I've been spending the last month reverse engineering Ableton Live 12 on Windows. Not the scripting API, not Max for Live, the actual application. The C++ code, the internal objects, the resource packages, everything.
At this point I have injected a DLL that runs inside Live's process with access to the app singleton, internal functions, the full object hierarchy, and vtable calls. I can call the same functions Ableton's own code calls.
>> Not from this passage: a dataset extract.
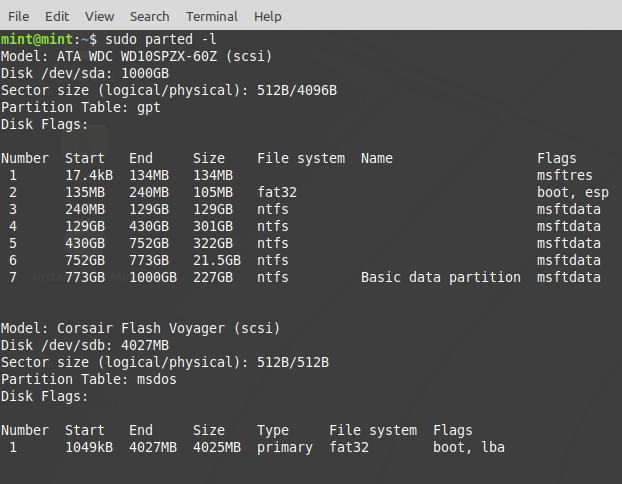Open the Edit menu
Viewport: 622px width, 484px height.
coord(57,16)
I also decoded the .alp resource packages: the GUI layouts (GUI.alp), the graphics(Graphics.alp) , and the language files (Languages.alp) .
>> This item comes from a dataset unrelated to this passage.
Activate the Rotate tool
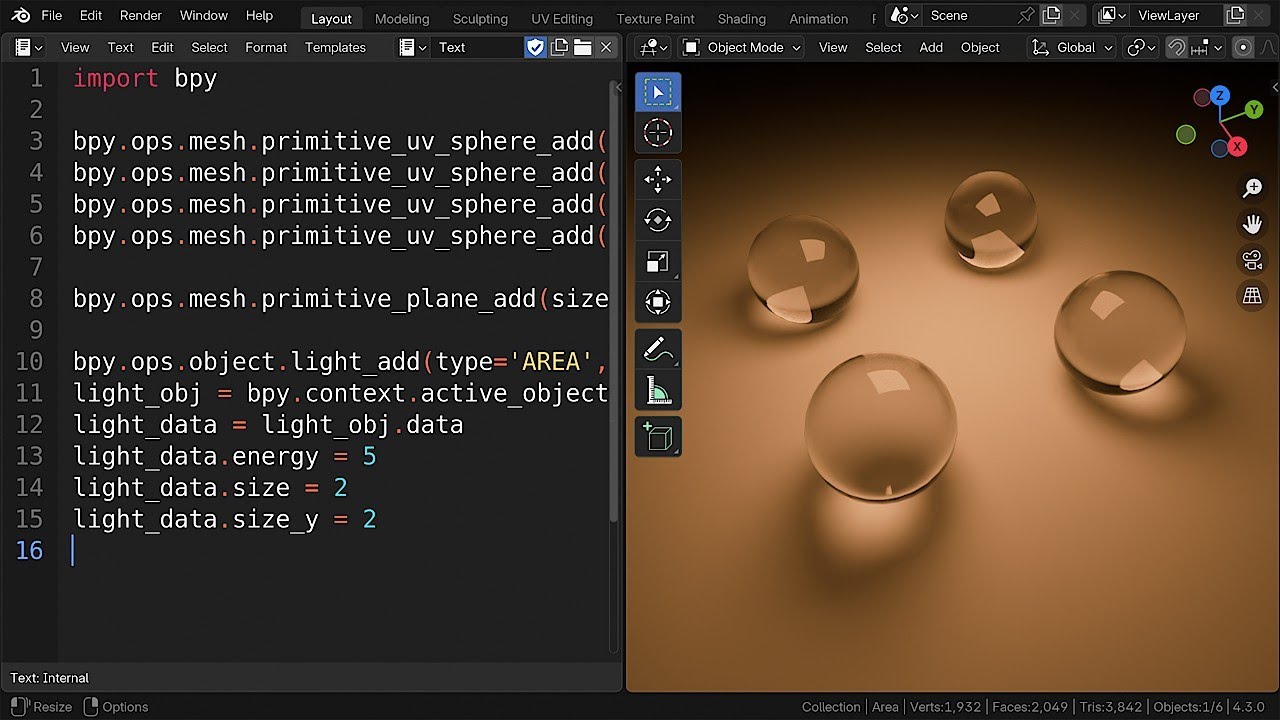The image size is (1280, 720). click(658, 220)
To give you an idea of what this means in practice, here's what's working right now:
- I can call any internal function, the same ones Live uses to create views, look up slots, toggle visibility, build the second window
- I dumped the entire UI tree, 16000 nodes, every named panel, button, splitter, meter in the app
- I can read and write to internal objects at runtime: flags, properties, state
- The .alp files give me the XML that defines every view layout, every skin graphic, and every localized string. I can modify these or add new ones
I'm curious what you guys would actually want out of something like this. Not just UI stuff, anything. What has Ableton refused to implement that drives you insane? What's broken? What's missing? What would make Live actually perfect for your workflow?
Some areas I know are reachable: UI layout and panels, transport and playback behavior, view management, the slot/content system, toolbar and controls, localization. Probably more once I dig further into the vtables.
Anything goes. So what's the one thing you'd fix or add to Live if you could?
Small progress update.
Got a custom overlay rendering directly inside Live's window showing real-time stats like sample rate, buffer size, thread count, and audio engine ticks. Also injected a custom TEST button into Live's own toolbar. All running from inside the process. More to come.